Ricciardi, the former chief marketing officer of the New York Stock Exchange, manages a team of men and women — but primarily, working moms — who thrive on flexible schedules and an ethos of efficiency. She rose in the ranks of a male-dominated finance industry, then took what she learned, identified what made her feel fulfilled and crafted a company that puts her personal philosophy into practice.
HOW I GOT STARTED
When I left my job at the New York Stock Exchange after six years, I was on maternity leave with a preemie infant. I started my business from home when she was just three months old. I don’t think there’s ever an ideal time to make that shift, and it was out of necessity that I did it. I had anxiety about going back to a stressful corporate job with a high degree of uncertainty.
I wanted to focus on building a strategic marketing advisory for businesses, because after 20 years of working on the client side, I always found it difficult to source agency partners that really understood the outcomes we needed to achieve. They were amazingly creative, but didn’t understand the business side of startups; I wanted to create a firm that offered the best of both worlds.
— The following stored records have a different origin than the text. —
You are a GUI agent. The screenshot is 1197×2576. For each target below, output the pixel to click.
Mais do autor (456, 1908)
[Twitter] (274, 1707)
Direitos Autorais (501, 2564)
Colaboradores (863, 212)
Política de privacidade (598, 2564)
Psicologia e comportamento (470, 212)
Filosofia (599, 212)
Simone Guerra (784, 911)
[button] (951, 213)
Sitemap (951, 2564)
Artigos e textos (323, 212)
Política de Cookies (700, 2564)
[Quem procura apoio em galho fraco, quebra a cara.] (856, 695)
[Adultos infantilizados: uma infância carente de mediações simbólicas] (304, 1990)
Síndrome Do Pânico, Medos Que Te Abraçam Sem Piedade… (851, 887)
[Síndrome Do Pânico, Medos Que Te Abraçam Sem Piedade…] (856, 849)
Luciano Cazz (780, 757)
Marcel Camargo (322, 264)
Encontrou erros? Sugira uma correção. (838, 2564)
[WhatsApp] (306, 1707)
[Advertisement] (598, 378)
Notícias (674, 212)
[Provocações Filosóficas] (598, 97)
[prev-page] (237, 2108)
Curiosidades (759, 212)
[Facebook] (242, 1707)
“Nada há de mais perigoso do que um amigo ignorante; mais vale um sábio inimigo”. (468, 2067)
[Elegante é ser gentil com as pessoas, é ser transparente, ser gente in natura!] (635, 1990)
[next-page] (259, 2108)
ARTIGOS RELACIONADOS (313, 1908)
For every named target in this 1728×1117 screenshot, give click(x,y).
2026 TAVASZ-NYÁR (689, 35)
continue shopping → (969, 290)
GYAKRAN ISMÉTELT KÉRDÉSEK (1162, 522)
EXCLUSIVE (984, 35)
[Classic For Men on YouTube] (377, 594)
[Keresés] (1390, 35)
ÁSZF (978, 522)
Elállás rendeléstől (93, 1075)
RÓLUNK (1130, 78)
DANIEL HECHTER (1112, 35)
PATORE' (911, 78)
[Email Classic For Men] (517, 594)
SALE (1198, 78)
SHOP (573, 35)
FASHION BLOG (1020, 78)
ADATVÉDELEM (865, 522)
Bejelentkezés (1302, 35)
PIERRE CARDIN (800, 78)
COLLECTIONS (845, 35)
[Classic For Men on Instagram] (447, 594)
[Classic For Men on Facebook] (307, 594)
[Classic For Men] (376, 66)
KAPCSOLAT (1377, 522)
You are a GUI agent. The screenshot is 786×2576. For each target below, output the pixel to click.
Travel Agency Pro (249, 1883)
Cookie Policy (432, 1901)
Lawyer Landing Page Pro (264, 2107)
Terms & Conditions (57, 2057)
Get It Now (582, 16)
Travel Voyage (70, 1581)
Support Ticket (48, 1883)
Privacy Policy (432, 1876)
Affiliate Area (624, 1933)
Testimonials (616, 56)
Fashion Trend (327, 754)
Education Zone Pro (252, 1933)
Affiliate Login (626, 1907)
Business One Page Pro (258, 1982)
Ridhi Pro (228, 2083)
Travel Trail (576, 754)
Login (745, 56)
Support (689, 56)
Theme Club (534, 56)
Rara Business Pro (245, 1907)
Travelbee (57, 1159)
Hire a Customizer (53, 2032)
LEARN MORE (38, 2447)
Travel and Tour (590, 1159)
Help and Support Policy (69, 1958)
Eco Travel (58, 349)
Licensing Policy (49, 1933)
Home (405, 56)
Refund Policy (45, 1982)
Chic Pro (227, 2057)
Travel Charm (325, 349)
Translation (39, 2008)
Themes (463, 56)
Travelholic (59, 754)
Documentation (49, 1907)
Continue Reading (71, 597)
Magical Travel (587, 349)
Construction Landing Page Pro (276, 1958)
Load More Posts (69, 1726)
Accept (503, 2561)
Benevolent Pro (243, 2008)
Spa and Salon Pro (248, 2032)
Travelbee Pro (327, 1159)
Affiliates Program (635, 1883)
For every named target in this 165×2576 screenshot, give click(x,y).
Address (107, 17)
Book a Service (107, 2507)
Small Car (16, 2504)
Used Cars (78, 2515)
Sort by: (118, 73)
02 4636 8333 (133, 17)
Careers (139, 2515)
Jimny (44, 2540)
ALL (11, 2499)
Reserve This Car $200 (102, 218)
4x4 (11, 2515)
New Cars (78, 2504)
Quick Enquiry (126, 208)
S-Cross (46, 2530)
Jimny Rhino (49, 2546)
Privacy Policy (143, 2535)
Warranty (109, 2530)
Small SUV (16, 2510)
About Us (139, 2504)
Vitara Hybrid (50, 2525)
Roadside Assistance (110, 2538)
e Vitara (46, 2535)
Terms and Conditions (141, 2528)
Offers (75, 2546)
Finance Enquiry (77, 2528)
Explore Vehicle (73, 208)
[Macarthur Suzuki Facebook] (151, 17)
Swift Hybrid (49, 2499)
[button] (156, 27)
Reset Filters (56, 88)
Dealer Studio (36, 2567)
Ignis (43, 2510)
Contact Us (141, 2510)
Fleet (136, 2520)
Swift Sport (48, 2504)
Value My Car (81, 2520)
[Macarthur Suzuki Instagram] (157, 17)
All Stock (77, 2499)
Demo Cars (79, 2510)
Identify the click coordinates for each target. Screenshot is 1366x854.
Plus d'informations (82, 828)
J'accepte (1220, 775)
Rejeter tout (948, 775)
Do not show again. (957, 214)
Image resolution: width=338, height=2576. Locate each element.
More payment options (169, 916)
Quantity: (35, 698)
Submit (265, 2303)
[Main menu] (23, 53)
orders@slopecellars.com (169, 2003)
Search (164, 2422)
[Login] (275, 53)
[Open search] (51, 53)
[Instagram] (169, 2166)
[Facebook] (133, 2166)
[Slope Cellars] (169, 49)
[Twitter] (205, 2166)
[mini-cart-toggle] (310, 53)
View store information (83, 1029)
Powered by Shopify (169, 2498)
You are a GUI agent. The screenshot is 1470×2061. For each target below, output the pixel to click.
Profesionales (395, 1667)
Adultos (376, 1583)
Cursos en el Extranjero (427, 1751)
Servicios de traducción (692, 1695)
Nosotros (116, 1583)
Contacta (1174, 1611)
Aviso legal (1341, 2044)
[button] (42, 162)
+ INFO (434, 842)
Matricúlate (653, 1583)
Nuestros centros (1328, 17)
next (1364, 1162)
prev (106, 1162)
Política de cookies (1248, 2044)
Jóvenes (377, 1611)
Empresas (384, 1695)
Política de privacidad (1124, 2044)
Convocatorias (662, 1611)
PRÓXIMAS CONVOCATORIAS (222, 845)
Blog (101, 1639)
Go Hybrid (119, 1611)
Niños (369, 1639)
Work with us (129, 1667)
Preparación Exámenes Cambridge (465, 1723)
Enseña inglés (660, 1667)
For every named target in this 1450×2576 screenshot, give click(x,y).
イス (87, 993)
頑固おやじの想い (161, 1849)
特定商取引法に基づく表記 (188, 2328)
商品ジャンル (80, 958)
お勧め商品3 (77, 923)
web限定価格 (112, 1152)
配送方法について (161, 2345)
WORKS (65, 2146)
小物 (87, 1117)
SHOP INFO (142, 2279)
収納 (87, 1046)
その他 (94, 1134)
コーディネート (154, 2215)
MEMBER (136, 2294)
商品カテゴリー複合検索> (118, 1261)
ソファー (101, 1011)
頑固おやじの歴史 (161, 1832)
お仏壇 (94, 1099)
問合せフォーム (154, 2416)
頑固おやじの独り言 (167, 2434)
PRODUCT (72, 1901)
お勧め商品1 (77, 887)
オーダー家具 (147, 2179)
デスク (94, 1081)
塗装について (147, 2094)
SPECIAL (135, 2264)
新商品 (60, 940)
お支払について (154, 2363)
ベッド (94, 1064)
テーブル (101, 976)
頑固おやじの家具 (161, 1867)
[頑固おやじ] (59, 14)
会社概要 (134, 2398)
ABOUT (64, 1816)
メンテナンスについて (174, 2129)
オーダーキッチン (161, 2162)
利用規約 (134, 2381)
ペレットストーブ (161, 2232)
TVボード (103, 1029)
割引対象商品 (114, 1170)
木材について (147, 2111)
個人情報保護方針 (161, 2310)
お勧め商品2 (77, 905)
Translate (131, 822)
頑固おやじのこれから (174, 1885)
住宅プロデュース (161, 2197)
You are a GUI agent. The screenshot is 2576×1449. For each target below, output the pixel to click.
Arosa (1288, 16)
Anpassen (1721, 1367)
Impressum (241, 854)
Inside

Also, in my role at the NYSE, I’d spent a lot of time with founders of companies about to go public, and their entrepreneurial spirit inspired me to build something of my own. I knew the founders of General Assembly, the education organization, who became my first client.
WHY I HIRE MOMS
Since then, as the business has grown, many of the people I’ve hired at Ricciardi Group are working mothers. I give them autonomy and flexibility. Like me, they want to keep working even though they’re moms now. There’s a perception that working moms work just to have something to do. No, we’re commercially minded and want to bring revenue home to our families.
Ricciardi Group has grown quickly primarily because of the team I’ve been able to bring in and their appreciation that they have flexibility. The ability to work remotely, come in late after school drop-off or leave early for their kids’ soccer games is important to them. I recognize their needs and support them, and their loyalty and dedication to helping us build this company is something I am very grateful for. Of course, the flexibility is contingent on our clients’ needs, but I stand behind the saying that if you want something done exceptionally well and fast, give it to a working mom.
In general, I hire people who aren’t like me. I want someone more methodical, more strategic, faster or slower. If I surrounded myself with all the same people, I wouldn’t grow. I want some type-A competitives, but also some people who are also just really happy that it’s sunny outside, and can help us all keep perspective.
“There’s a perception that working moms work just to have something to do. No, we’re commercially minded and want to bring revenue home to our families.”
At the end of the day, I want to know I’m with people who are going to help me get out of a problem. We look for the grittiest, toughest people, the types who will never stop just because they don’t know something. Our job is putting out fires. The ability to react quickly and pivot on demand are most important.
Being CEO means I don’t have balance, because the things I have to do are never equal. But I make sure I have the flexibility to get those moments with my family — like helping at the coat drive at my daughter’s school. If I’ve spent the morning with her, when I go into work, I feel more accomplished because I’ve already done something important. That makes the days when I don’t see my kids, because of back-to-back pitches or year-end meetings with accountants, more bearable.